Nous sommes autour d'une bouteille de jus de pommes bien fraîche, d'une boîte de biscuits et de sucre candi qu'il laisse sur la table avant d'aller dormir, abandonnant sa pièce à nous les jeunes.
J'imagine que nous nous retrouvons de nouveau comme à chaque grandes vacances, dans sa petite pièce basse devant le poêle à charbon que l'on rallume "doucement" à la nuit tombante, même quand il fait très chaud, simplement par habitude car les vieux murs de la grande maison, pareils à une vieille dame, ont toujours un peu froid le soir.
Oui je reviens ce soir de juillet.
Et je connais si bien ces lieux que je peux m'y rendre en pensée n'importe quand.
Il y a toujours la table et les chaises en bois, les meubles en chêne qu'avait construit mon grand-oncle. Vous savez ? Celui qui est mort pendant la guerre...

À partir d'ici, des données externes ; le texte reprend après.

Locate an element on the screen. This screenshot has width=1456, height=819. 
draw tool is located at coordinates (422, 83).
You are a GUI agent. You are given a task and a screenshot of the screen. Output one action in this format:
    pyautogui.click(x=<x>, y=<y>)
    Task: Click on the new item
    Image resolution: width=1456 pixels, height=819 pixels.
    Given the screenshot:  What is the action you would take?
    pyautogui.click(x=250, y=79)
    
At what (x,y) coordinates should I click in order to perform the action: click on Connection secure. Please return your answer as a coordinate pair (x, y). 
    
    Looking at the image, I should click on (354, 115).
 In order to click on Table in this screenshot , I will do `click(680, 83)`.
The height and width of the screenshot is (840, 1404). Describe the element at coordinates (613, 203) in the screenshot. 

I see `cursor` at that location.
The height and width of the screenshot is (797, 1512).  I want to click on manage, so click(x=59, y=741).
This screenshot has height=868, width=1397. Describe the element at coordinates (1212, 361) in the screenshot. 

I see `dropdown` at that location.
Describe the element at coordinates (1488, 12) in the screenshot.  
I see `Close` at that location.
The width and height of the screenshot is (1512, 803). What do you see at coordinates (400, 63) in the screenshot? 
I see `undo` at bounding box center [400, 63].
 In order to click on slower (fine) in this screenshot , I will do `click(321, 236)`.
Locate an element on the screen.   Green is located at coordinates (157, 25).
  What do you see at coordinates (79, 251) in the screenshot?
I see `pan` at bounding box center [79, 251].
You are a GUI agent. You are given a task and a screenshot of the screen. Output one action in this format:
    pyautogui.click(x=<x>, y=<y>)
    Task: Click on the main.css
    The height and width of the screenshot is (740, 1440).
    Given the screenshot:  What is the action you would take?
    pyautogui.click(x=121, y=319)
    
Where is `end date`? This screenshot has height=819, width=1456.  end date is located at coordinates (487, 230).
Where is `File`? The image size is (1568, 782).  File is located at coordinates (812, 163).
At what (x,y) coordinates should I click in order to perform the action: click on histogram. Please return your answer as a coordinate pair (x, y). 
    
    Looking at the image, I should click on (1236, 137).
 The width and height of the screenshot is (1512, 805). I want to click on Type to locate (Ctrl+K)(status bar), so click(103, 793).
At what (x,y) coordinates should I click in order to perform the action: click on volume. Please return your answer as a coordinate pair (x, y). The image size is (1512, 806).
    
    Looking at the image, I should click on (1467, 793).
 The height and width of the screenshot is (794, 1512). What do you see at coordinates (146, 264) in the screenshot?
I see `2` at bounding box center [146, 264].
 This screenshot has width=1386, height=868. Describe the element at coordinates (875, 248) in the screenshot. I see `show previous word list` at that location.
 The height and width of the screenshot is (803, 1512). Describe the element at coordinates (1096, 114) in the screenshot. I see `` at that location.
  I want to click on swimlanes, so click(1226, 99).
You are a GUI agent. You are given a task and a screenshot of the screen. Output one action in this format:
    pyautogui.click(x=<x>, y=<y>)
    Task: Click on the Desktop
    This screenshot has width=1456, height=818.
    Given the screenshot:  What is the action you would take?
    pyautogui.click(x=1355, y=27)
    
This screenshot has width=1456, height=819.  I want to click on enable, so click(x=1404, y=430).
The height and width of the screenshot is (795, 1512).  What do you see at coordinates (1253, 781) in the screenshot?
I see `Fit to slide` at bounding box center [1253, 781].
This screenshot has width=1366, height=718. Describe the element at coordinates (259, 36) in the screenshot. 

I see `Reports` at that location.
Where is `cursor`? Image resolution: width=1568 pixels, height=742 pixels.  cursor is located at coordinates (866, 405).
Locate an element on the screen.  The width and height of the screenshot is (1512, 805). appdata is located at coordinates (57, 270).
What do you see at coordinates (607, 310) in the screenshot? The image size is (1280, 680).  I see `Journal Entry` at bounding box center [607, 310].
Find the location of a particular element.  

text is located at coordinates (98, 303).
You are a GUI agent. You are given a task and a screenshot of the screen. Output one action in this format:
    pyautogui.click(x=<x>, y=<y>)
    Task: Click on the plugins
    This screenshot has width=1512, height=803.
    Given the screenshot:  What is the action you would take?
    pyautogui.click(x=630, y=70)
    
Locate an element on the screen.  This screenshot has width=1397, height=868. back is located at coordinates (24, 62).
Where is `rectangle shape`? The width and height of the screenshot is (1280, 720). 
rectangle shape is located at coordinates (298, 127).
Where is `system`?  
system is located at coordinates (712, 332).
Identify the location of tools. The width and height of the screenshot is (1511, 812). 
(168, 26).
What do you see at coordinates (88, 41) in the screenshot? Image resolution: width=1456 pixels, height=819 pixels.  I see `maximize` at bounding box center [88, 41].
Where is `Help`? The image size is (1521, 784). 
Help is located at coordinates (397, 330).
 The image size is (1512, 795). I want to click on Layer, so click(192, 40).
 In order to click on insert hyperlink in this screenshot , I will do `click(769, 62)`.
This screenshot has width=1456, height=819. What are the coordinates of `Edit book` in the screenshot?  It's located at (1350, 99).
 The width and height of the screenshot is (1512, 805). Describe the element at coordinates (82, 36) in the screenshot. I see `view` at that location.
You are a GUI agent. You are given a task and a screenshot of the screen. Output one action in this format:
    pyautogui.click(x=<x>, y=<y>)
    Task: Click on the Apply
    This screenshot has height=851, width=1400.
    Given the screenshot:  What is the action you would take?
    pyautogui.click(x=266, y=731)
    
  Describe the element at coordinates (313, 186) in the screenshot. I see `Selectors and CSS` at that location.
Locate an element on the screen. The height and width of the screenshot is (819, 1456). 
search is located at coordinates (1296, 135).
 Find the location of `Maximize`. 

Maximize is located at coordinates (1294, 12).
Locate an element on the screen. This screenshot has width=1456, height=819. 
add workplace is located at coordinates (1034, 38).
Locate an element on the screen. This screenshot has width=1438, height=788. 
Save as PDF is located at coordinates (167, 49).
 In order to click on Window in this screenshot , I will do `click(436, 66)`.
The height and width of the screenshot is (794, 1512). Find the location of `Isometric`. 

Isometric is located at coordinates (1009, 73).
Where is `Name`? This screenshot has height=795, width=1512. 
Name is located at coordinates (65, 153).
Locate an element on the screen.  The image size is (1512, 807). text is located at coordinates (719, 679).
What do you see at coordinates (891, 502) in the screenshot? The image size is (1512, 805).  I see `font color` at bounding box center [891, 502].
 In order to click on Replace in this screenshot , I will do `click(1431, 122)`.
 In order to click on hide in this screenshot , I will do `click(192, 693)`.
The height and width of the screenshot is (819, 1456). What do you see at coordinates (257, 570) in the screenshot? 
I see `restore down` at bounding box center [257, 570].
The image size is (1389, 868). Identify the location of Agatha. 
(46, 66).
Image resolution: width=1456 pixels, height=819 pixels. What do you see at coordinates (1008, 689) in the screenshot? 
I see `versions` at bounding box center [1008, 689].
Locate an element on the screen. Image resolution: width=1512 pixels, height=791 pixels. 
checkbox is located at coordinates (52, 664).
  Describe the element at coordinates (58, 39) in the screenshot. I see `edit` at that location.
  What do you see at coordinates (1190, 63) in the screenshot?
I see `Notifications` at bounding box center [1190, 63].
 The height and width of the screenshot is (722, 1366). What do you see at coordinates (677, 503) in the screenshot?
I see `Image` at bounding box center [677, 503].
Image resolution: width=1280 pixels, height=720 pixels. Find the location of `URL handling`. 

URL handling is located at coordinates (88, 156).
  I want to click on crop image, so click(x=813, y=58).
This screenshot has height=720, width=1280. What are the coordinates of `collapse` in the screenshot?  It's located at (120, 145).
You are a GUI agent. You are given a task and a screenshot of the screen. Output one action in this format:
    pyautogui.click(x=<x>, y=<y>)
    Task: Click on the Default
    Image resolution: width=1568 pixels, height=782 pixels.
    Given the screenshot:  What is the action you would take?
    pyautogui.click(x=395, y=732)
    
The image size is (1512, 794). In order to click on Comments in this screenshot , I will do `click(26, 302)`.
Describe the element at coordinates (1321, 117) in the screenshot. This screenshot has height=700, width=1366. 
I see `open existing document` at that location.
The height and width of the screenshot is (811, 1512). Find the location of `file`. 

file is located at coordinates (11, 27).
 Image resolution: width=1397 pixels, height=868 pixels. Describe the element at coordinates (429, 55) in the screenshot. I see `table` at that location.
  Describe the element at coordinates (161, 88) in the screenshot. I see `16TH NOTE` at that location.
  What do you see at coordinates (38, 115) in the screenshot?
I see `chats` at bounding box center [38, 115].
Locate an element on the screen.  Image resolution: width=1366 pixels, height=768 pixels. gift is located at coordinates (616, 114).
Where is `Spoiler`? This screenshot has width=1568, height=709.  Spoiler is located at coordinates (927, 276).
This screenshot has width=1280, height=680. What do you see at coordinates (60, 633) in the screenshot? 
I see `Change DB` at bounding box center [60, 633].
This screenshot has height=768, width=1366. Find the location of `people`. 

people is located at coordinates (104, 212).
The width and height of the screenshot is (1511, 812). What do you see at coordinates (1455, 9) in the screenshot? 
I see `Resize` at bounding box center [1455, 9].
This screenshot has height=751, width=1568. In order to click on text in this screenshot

Cette histoire, on nous la contait souvent aux veillées de vacances, seulement lorsque l'on permettait aux "adultes" de faire une petite intrusion dans nos réunions.
La voici cette histoire :
"Mon grand-oncle avait vingt-huit ans en 1916. Il était menuisier-ébéniste. Des allemands avaient rassemblé plusieurs jeunes hommes du village car on avait volé des cochons dans une ferme réquisitionnée. Il leurs firent accomplir une longue marche jusqu'à un bois en leur signalant qu'ils allaient être fusillés. Mais lorsqu'ils furent dans le bois depuis déjà un long moment, comme personne dans le village ne se dénonçait, les allemands les relachèrent.
Les jeunes hommes continuèrent leur vie, heureux d'avoir échappé à la mort, mais mon grand-oncle, mourût quelques mois pus tard d'une forte fièvre causée par la peur"
Dans la grande maison ce soir de juillet, environ septante-cinq ans plus tard, dorment le vaisselier, le bureau, la chambre à coucher, tout ce qu'il a construit de ses mains avant cette terrible première guerre mondiale.
Le temps a effacé les initiales sur le bois mais son âme vit toujours dans ces meubles.
Dans l'armoire se trouve le grand livre de ses comptes. Le nom de tous ces gens du village qui malgré les temps difficiles, avaient besoin d'un table, d'une chaise ou d'une barrière pour garder leur mouton.
Mon grand-père a su garder tous les souvenirs de la famille de sa femme même s'il ne les avait pas connus.